What you are asked to do: Among the entries, find the lines with the string "agent" and report them.

Data supplied:
------------------------------------

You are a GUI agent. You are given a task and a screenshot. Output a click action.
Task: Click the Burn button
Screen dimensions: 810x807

------------------------------------

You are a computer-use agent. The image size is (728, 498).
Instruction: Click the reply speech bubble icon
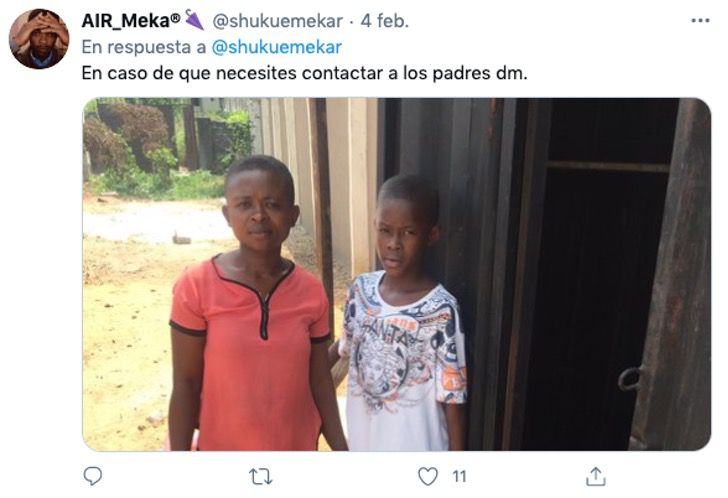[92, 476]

------------------------------------

Task response:
You are a GUI agent. You are given a task and a screenshot. Output a click action.
You are a computer-use agent. The image size is (728, 498).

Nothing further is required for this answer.